8. BALTIMORE, MD.-artdaily.org - The Walters Art Museum announces today a major gift from John Bourne of Santa Fe, N.M, including 70 artworks from the Ancient Americas and approximately 230 additional planned gifts. He will also provide a $4 million bequest from his estate to help endow a center for the study, conservation, interpretation and display of the arts of the Ancient Americas.

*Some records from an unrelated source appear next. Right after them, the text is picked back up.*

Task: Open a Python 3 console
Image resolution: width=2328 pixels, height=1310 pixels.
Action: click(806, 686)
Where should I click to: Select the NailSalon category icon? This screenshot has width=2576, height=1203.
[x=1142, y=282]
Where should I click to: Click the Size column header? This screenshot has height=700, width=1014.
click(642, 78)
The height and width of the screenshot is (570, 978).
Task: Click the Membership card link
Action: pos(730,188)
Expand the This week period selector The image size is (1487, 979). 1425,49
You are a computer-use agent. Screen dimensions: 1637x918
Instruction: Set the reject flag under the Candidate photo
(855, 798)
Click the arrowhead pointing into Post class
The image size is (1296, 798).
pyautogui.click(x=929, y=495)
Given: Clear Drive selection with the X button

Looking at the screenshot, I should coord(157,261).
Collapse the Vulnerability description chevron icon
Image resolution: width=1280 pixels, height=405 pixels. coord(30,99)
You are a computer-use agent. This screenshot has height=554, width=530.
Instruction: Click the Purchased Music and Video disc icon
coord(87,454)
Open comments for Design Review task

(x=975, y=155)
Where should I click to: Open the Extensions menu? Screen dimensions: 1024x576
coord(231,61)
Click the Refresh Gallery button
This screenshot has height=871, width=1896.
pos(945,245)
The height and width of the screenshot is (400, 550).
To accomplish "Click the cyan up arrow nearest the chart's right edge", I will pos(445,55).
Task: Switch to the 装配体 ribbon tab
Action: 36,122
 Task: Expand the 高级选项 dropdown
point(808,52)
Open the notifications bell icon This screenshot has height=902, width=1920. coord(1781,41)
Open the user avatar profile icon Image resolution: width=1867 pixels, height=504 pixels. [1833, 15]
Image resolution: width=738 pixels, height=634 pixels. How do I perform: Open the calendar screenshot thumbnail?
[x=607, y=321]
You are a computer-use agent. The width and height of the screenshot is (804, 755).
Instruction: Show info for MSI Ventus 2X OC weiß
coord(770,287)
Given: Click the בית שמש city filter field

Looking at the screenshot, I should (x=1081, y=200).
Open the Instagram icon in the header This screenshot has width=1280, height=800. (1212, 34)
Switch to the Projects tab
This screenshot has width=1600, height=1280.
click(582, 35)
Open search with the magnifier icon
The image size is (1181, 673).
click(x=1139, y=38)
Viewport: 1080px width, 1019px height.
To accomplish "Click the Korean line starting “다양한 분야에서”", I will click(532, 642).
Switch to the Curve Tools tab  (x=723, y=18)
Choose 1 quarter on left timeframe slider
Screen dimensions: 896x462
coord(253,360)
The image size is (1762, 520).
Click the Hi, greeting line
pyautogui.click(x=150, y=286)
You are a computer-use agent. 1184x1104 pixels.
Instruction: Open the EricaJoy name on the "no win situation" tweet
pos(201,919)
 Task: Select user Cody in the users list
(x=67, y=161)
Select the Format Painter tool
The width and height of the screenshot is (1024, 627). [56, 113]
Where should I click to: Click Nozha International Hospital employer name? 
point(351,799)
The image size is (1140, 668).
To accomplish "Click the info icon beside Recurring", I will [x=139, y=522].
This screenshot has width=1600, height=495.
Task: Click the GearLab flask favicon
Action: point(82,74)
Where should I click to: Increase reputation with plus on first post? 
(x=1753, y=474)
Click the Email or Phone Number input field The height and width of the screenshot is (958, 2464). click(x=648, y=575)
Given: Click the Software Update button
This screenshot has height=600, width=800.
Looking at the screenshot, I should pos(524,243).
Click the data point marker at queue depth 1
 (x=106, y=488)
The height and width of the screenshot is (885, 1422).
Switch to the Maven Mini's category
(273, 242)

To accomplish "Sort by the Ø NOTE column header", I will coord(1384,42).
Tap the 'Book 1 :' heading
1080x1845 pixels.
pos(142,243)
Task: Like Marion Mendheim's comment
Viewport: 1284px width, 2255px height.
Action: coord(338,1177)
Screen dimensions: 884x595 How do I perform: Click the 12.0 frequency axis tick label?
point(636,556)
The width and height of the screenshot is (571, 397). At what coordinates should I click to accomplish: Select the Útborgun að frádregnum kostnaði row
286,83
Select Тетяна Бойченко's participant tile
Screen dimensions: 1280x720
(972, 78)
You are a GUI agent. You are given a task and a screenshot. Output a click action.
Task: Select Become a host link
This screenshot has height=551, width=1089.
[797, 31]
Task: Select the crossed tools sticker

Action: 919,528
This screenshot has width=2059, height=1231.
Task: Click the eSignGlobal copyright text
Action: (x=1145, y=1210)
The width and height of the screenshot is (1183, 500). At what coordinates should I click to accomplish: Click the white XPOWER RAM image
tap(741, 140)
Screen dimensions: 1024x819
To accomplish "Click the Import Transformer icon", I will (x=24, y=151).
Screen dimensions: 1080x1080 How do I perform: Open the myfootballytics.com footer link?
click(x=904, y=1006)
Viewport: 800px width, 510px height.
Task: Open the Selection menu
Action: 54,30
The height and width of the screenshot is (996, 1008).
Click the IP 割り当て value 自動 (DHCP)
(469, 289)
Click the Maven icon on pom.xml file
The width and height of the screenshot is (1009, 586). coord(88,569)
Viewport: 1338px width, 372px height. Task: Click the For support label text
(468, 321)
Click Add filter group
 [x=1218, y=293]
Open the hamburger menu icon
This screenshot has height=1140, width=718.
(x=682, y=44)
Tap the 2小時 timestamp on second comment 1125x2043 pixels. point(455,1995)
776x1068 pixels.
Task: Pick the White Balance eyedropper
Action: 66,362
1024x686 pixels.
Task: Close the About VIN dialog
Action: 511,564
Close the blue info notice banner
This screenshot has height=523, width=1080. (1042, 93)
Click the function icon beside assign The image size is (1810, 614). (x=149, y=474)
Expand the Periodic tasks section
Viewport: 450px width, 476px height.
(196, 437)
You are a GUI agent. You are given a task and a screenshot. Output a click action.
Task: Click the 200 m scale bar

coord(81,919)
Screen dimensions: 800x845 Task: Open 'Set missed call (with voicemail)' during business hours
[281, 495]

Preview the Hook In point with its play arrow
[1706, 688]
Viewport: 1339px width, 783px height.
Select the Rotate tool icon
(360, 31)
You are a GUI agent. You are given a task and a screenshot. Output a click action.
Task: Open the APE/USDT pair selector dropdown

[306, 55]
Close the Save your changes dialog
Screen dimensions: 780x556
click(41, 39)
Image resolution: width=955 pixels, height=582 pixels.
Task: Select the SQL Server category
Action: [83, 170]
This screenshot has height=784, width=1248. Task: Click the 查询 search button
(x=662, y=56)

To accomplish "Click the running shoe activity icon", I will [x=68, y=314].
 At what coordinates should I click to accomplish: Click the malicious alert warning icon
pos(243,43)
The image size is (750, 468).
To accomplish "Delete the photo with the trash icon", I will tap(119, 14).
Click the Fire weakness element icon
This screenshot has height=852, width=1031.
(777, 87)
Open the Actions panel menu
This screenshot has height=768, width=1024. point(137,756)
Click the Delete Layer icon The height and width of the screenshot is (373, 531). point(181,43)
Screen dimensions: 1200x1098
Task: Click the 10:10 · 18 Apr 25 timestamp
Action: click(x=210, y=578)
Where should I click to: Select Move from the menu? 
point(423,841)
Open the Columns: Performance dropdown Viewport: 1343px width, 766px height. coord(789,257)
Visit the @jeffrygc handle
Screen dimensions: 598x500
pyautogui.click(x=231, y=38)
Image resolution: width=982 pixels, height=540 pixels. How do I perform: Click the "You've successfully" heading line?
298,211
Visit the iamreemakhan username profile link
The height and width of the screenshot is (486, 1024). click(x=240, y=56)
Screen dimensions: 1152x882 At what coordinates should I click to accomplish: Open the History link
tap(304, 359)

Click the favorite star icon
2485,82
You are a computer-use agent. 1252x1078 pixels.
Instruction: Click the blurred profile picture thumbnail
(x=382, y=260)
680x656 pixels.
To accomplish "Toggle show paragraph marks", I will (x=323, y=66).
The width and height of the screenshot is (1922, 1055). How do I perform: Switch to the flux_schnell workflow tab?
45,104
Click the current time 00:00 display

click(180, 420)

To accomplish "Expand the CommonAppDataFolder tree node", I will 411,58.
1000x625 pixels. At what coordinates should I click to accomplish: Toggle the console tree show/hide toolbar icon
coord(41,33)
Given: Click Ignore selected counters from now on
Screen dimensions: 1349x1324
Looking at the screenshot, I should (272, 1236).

“This extraordinary gift will vault the Walters into a position of leadership among American museums in this new and exciting area of collecting and research,” said Walters Board President Douglas W. Hamilton, Jr. “It will provide the Walters with an extraordinary opportunity to expand its engagement with Maryland’s rapidly growing Hispanic community.” “More than a century ago, museum founder Henry Walters pioneered the collecting of the arts of the Ancient Americas. Now, his small collection will be greatly augmented by this generous gift from John Bourne,” said Walters Director Gary Vikan. “It has long been my dream to be able to tell the story of art and culture in the western hemisphere in a way that complements the story we tell through our extraordinary holdings of ancient and medieval art of the Mediterranean and Europe.” The Bourne gift complements a gift in 2009 from the Ziff family of New York City. With that earlier gift, the museum was able to endow the position of curator of the arts of the Ancient Americas and partially endow a conservation position and an exhibition fund. In all, the new center will include three endowed staff positions—a curator, a conservator and an educator—as well as an endowed exhibition fund, an endowed acquisition fund and a fund for the
creation of a gallery devoted to the arts of the Ancient Americas. To share these new acquisitions with the public, the Walters will present the special exhibition Exploring Art of the Ancient Americas: The John Bourne Collection Gift from February 12 through May 20, 2012. Drawn from the
collection that Bourne began in 1940, this exhibition will present approximately 129 works from the collection of ancient Mesoamerican, Central American and Andean South American art, spanning more than 2,500 years from 1200 b.c. to a.d. 1530. The exhibition will travel to the Albuquerque
Museum of Art & History in New Mexico from June 10 through August 26, 2012.
Editor note: As an appraiser this article attracted my attention. Donation of  Pre-Columbian works to museums  have become quite difficult as a result of AAM's guidelines to not accept any objects that can not be documented in the U.S. prior to 1970. Apparently Mr. Bourne began collecting in the 1940's. Collectors that can document their collection history prio to 1970 will see increased values in their Pre-Columbian art.